My profession is known for many positive attributes but one definite flak we get a lot is our lack of style. Frankly, some look absolutely nonchalant about looking humanly decent to work.
So where was I? Ah yes, fashion sins.
1. Fit Flops or Crocs are not work shoes.
I don’t care how comfy they are. I know my fellow contributor Fen is a fan of Fit Flops, but I cannot bear to see a lady wearing nice clothes with Fit Flops. It kills me a little every time I see this.
Why on earth does the French think that it’s acceptable for their minister to work in Crocs? This is the land of Chanel!
2. Outerwear for work goes beyond cardigans.

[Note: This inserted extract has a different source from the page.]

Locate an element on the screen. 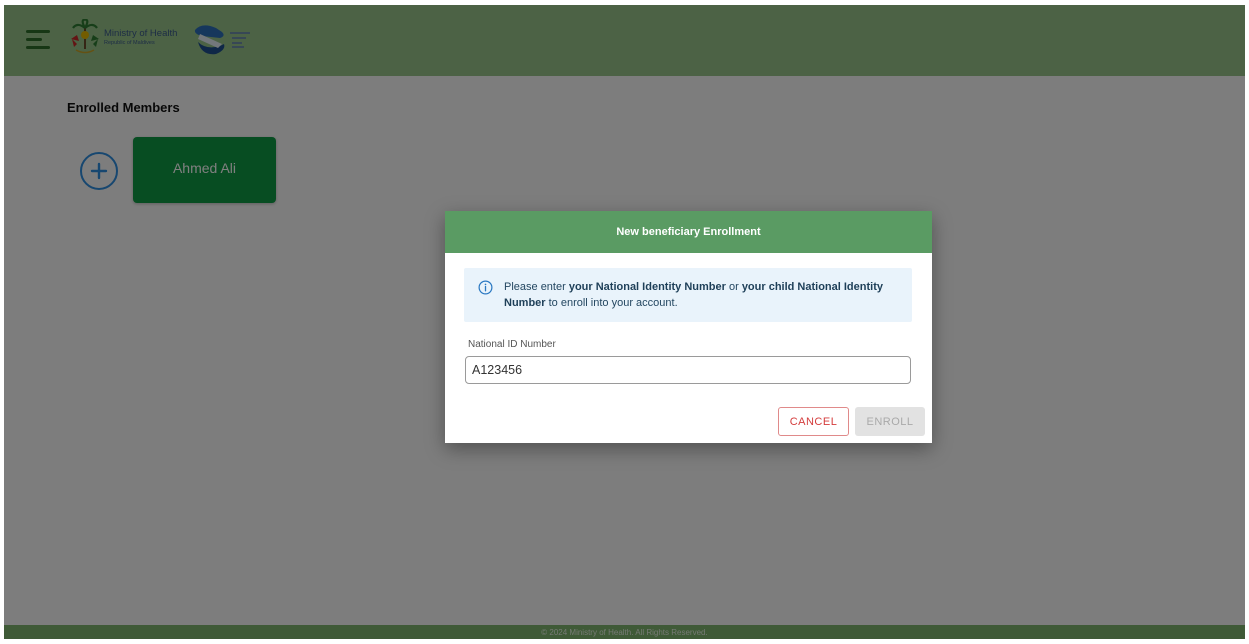 The image size is (1249, 644). info-text-3: to enroll into your account. is located at coordinates (612, 303).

I am bored by the number of generic cardigans I see at work. Worse still, when the cardigans look like they are bored as well – dull, washed out and frankly, unsightly.
I can safely say I counted less than 10 women in blazers or outerwear that are interesting. But, men certainly subscribed to a more appropriate dress code.

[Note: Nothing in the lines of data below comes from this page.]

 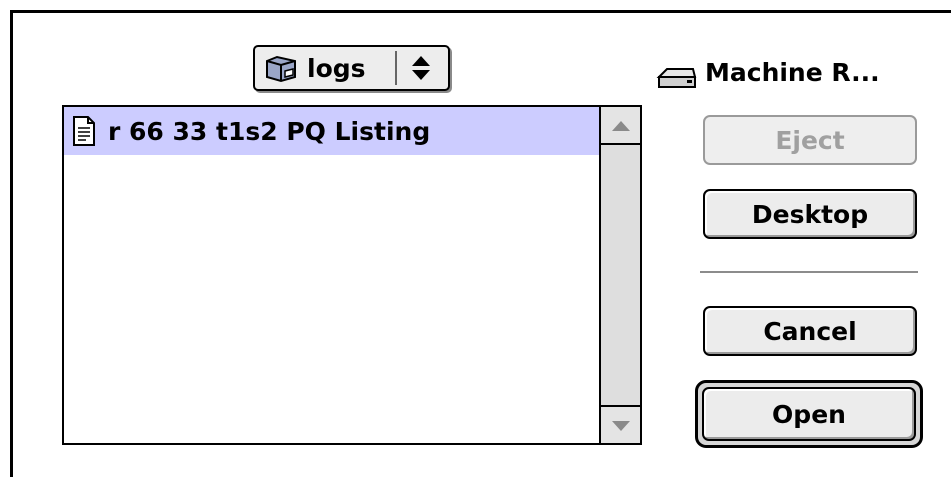 I want to click on popup-separator, so click(x=396, y=68).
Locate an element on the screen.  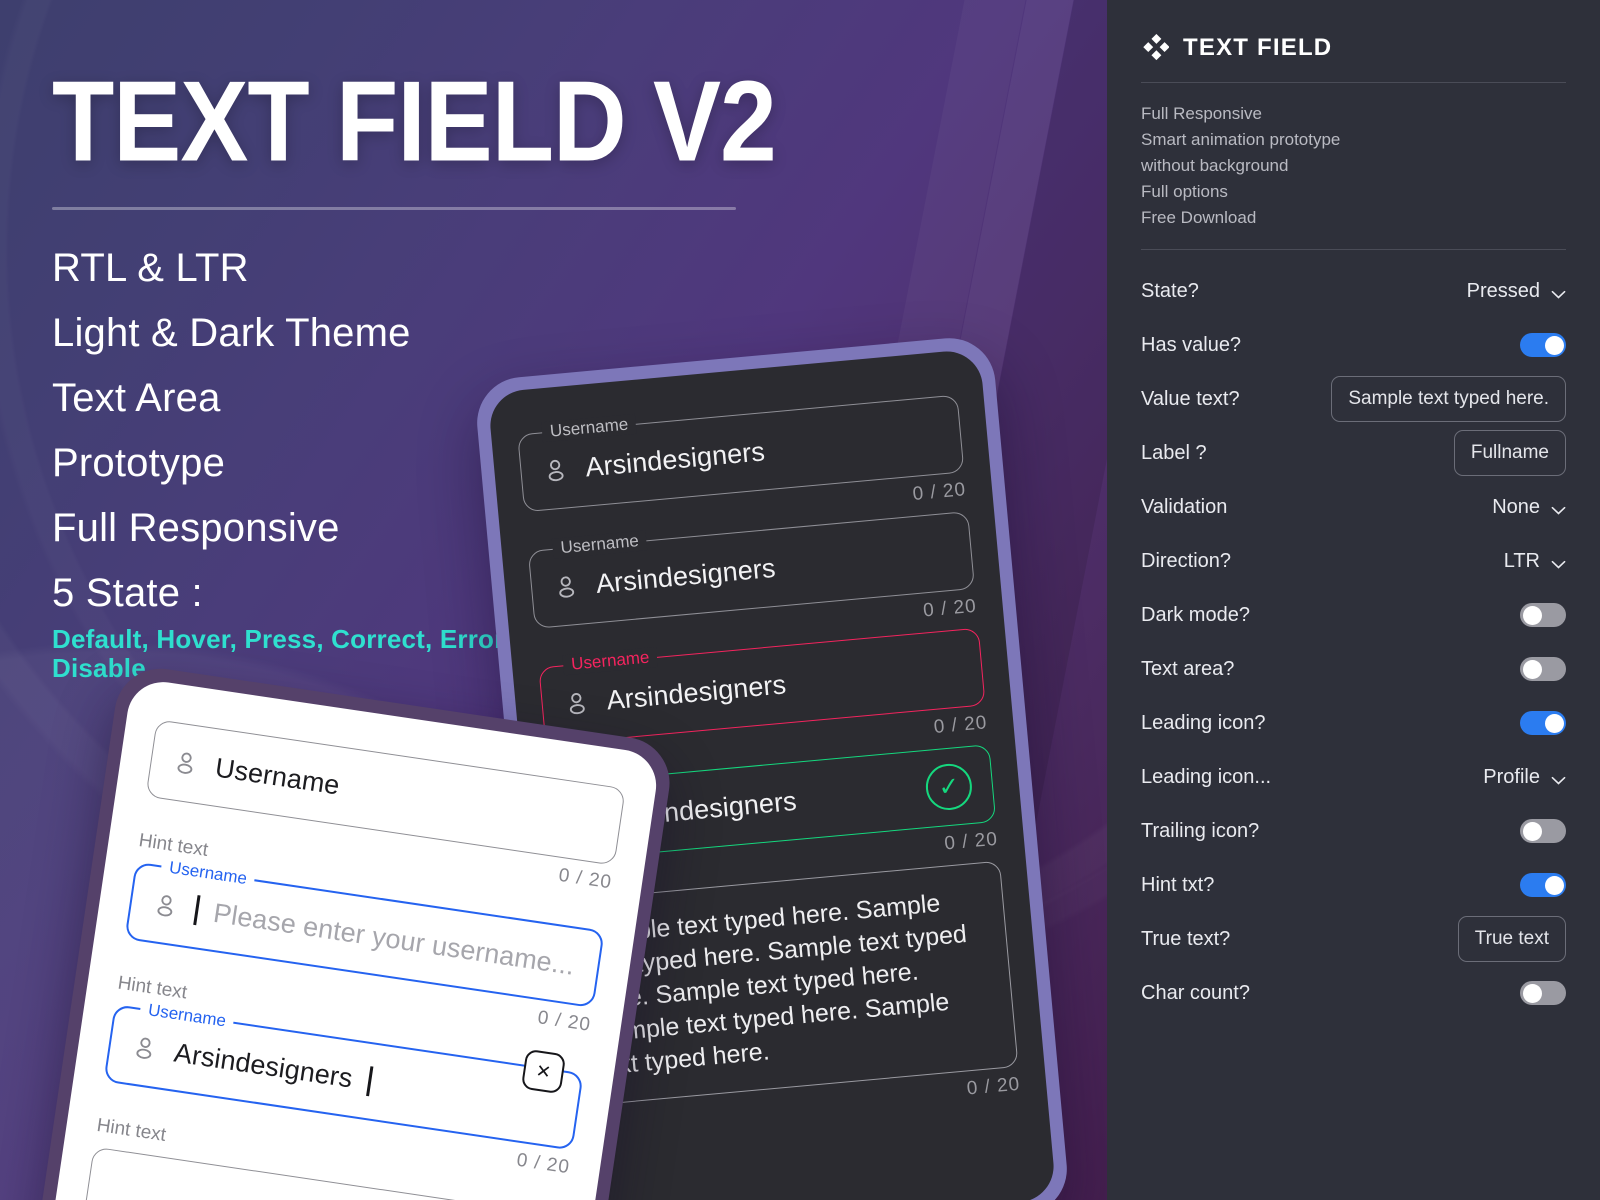
leading-icon-toggle is located at coordinates (1543, 723).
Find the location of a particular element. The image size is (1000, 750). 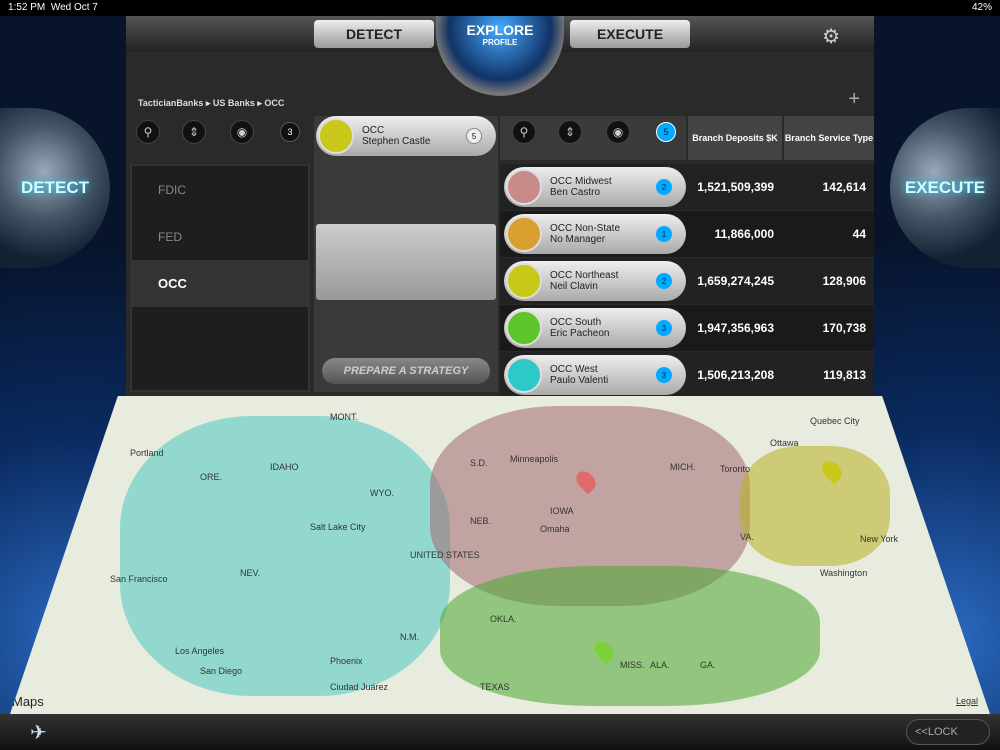

map-label: Ottawa is located at coordinates (784, 443).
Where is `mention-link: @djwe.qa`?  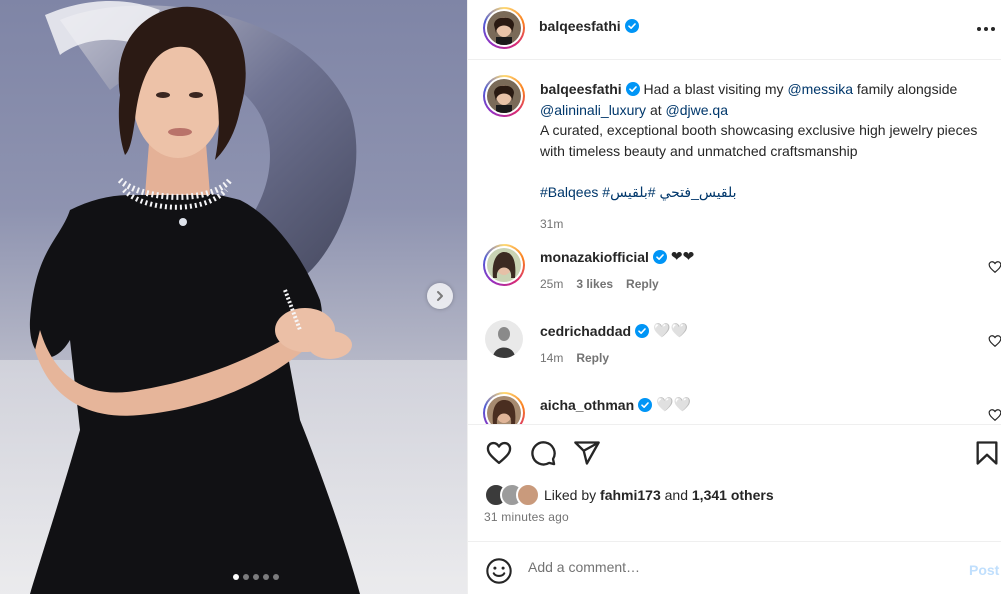 mention-link: @djwe.qa is located at coordinates (697, 110).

Not that I think I should be the Goddess of Fashion but here’s what I wore.
White blazer with black faux leather lapels, Bysi
Black lace top, Fairebelle
Black skinny jeans, New Look
I don’t think this is the best outfit but I think I managed to look professional and stylish in my blazer!
3. Wear some make up ladies!
I am brought up to think that make up makes a lady look more presentable and work worthy. I shudder to think of people who don’t want to put on some powder and lipstick for work. If you can’t bloody dress up for work, then why should anyone look at you in a flattering light? Natural beauty does not mean nothing at all. In fact, people spend a fortune trying to look good naturally.

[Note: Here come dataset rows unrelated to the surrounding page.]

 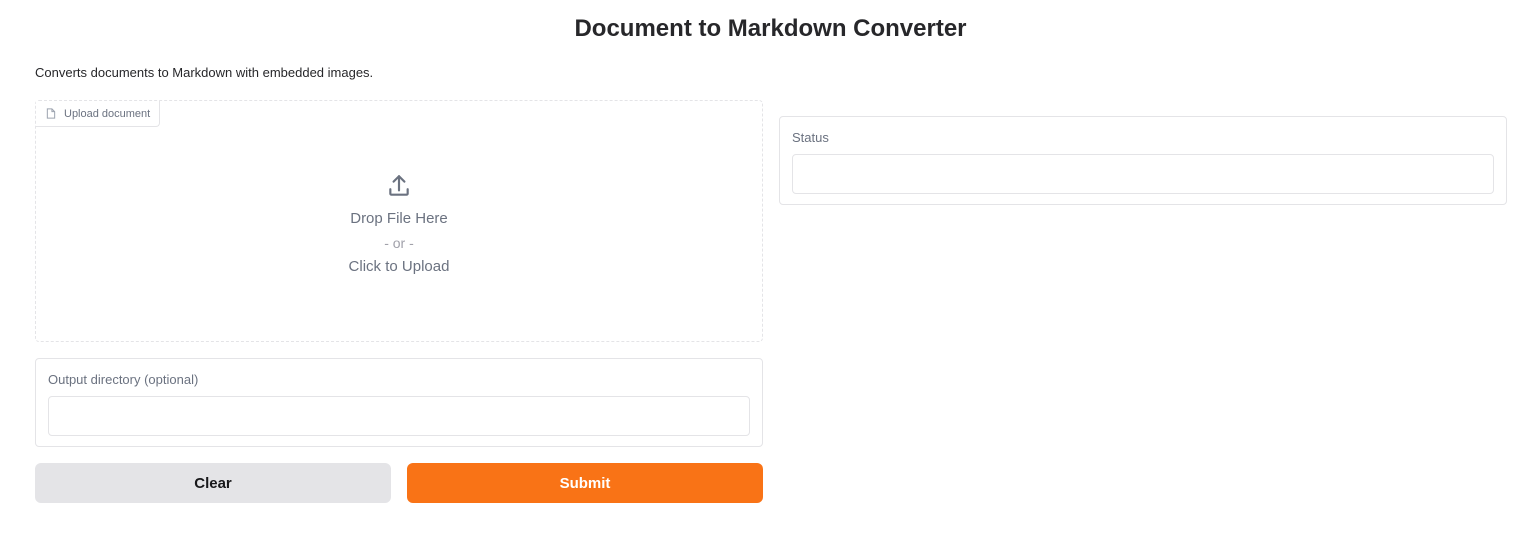 I want to click on output-directory-input, so click(x=399, y=416).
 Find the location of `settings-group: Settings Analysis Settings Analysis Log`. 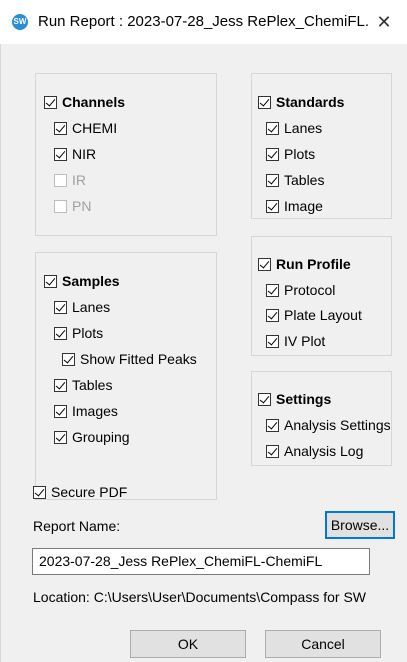

settings-group: Settings Analysis Settings Analysis Log is located at coordinates (322, 418).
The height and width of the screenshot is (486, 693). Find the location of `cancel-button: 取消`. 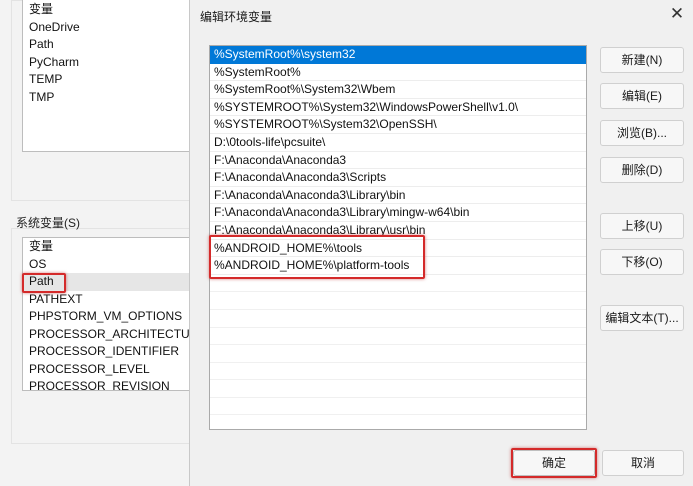

cancel-button: 取消 is located at coordinates (643, 463).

Basic make up should include a powder, brows, blush and lip colour in my opinion.
4. Being fashionable does not mean being crazy.
Day 2 brought more pleasant sartorial surprises. I chanced upon a chic lady participant in a classic white shift dress, light grey tweed cropped jacket and grey heels to match. More interestingly, a Caucasian participant did not let her broken arm (in a sling!) affect her style too much – a floral wrap dress with killer heels (let’s hope she don’t literally break a leg). I was impressed by a Filipino participant in a cobalt blue suit and sapphire (or sapphire-ish) earrings to match.
There is a need to keep a focal point in your outfit to make your outfit pop.
My common dressing style gravitates among these themes:
1) Fierce Glamazon – This is where my love for caged heels ensures this is a recurrent theme. A lot of black and textures like sequins, military influences and even fringes.
2) Classic and Chic – Shift dresses, cigarette pants and clean lines come to mind. Colours will make or break the outfit.
3) Trend-spotting – My imagination knows no limit. My pop-art inspired top from Bugis Street, satin chain-pattern midi skirt from a suburban mall and my snake print tunic from H&M are some samples of my insanity.
Let’s just put it bluntly, my style might not be the stye. However, everyone should take pride in their appearances. Taking baby steps daily can go a long way to create a sartorial goddess in you.